Gen X inherited this silence and refined it into emotional minimalism. They did not discuss because they had never learnt how. They coped by pretending things either worked out or didn’t matter. They believed closeness meant presence and love meant loyalty, not expression. They stayed, endured and wondered, much later in life, why their children spoke in a language they did not understand.
Millennials learnt politeness in corporate classrooms. Feelings became feedback. Disagreement became diplomacy. They were taught to manage emotions the way they manage projects, with caution, courtesy and presentation. They do not speak in raw sentences. They craft them. Their relationships exhibit all the warmth of professional emails. They are not dishonest. They are professionally careful. And like most people who negotiate instead of connect, they are exhausted by relationships and puzzled by their own quiet unhappiness.
Gen Z, supposedly rebellious, merely updated the same survival tricks. They replaced politeness with performance and silence with exit. They overshare online and under-communicate in life. Confrontation frightens them more than disappearing. They rename emotional retreat as self-care and emotional absence as boundaries. Their honesty is loud but selective. Their connections are wide but shallow. They fear being misunderstood almost as much as their parents feared being disobedient.
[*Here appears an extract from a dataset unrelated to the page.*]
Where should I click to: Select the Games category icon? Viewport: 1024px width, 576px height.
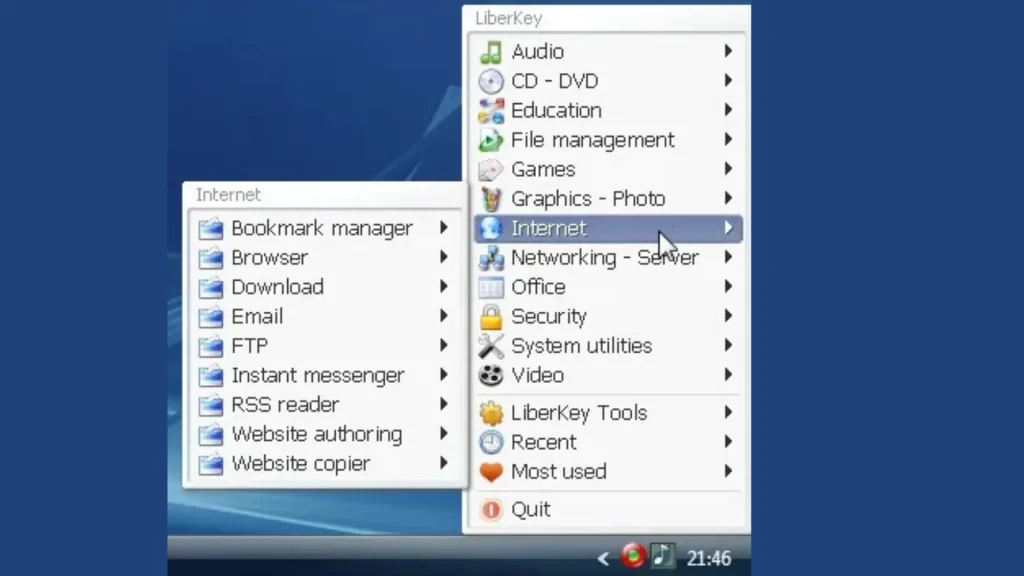(x=492, y=169)

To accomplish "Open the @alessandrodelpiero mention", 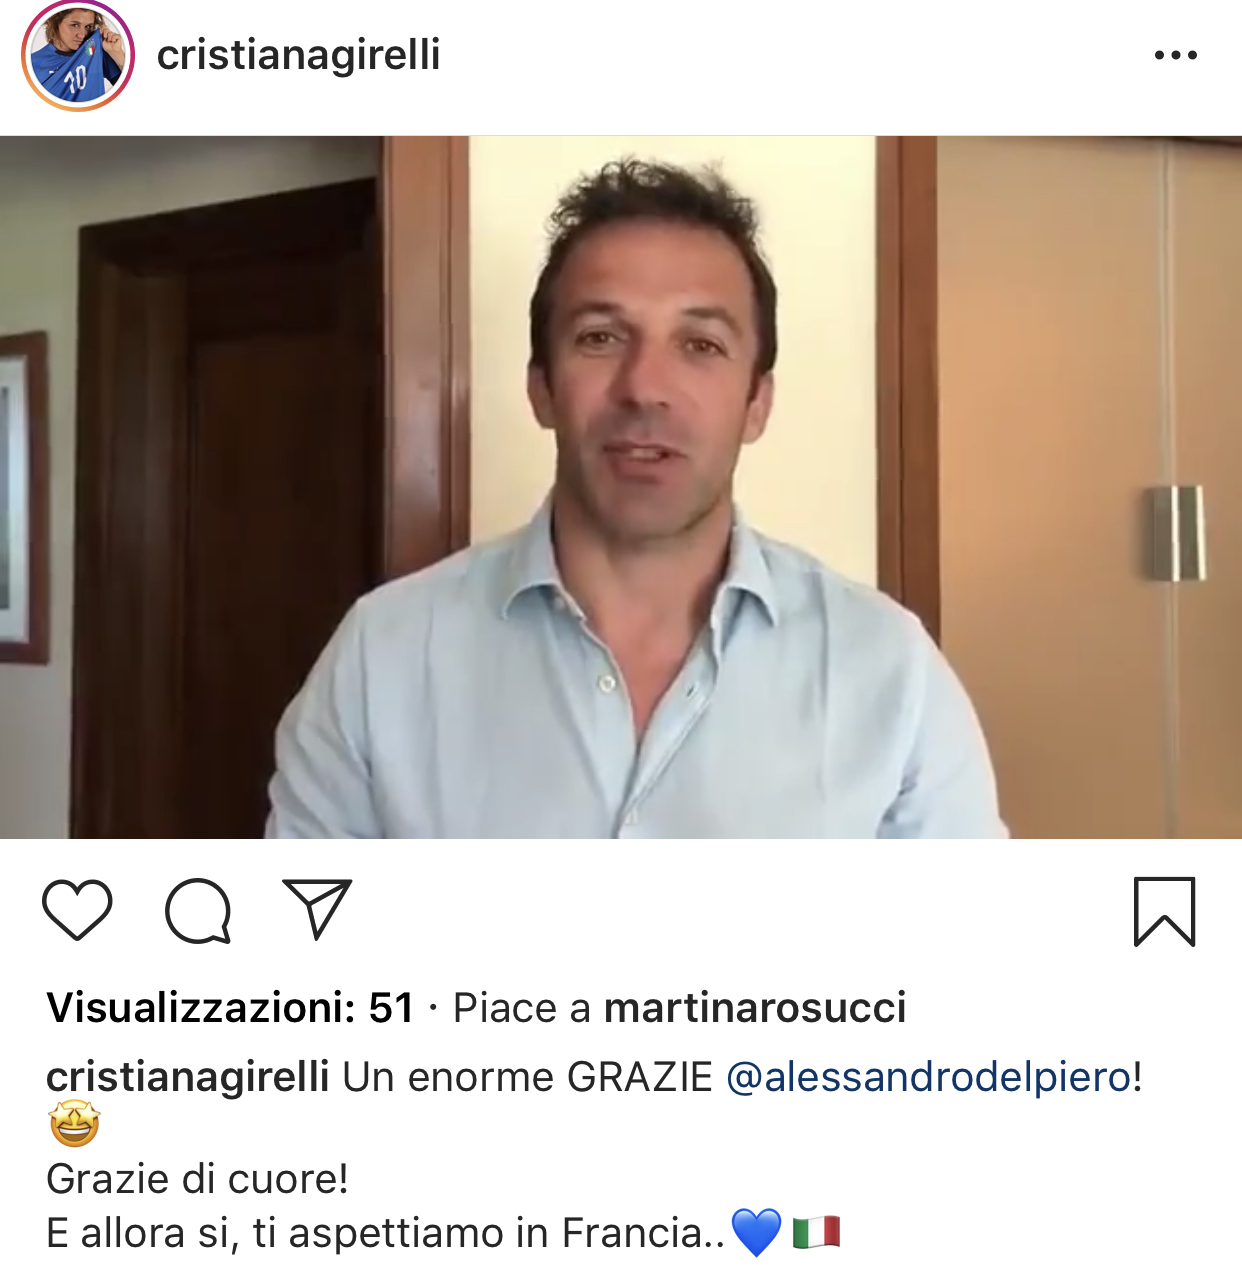I will point(929,1077).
Gender sharpens the damage.
Indian women practise politeness like a survival skill. Smile early, apologise quickly, do not offend, do not confront, carry emotional weight invisibly. A polite woman is admired. An honest one is described as difficult, aggressive or unstable. The society praises their patience and profits from it quietly.
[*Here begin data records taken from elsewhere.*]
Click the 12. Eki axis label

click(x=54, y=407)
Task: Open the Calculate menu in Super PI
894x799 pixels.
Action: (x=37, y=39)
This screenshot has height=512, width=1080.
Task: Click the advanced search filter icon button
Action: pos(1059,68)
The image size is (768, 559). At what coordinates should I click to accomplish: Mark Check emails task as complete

Men, on the other hand, are trained into emotional illiteracy. They are not taught to process pain, only to perform strength. Sadness embarrasses them. Vulnerability terrifies them. Silence becomes masculinity. Many men grow older without growing articulate about what hurts. When relationships fail, they feel cheated but never ask whether they ever truly showed up.
Class decides how this politeness plays out.
For the lower middle class, politeness is fear. Do not challenge authority. Do not argue with power. For the middle class, politeness is image. Sound enlightened. Appear progressive. Display sympathy carefully. For the elite, politeness is power. Reject gently. Ignore cleanly. Let nobody see you sweat or feel.
Every class practises politeness differently. All of them use it to avoid truth.
In families, politeness becomes a lavish performance. Relatives sit together without discussing what hurts. Money problems hide beneath rituals. Emotional betrayals are buried under festivals. Divorce is whispered, illness is postponed, death is treated like awkward small talk. The most dangerous files in Indian homes are labelled “We’ll talk later”. Later rarely arrives. Loneliness does.
Online, politeness becomes theatre. Sympathy becomes reaction icons. Confession becomes content. Everyone types “here for you” with the reliability of a food-delivery app. Friendship is reduced to predictable responses. Loneliness does not stand a chance in a society that has replaced presence with performance.
We tell ourselves politeness preserves peace. In reality, it postpones disaster.
We call it adjustment when it is actually avoidance.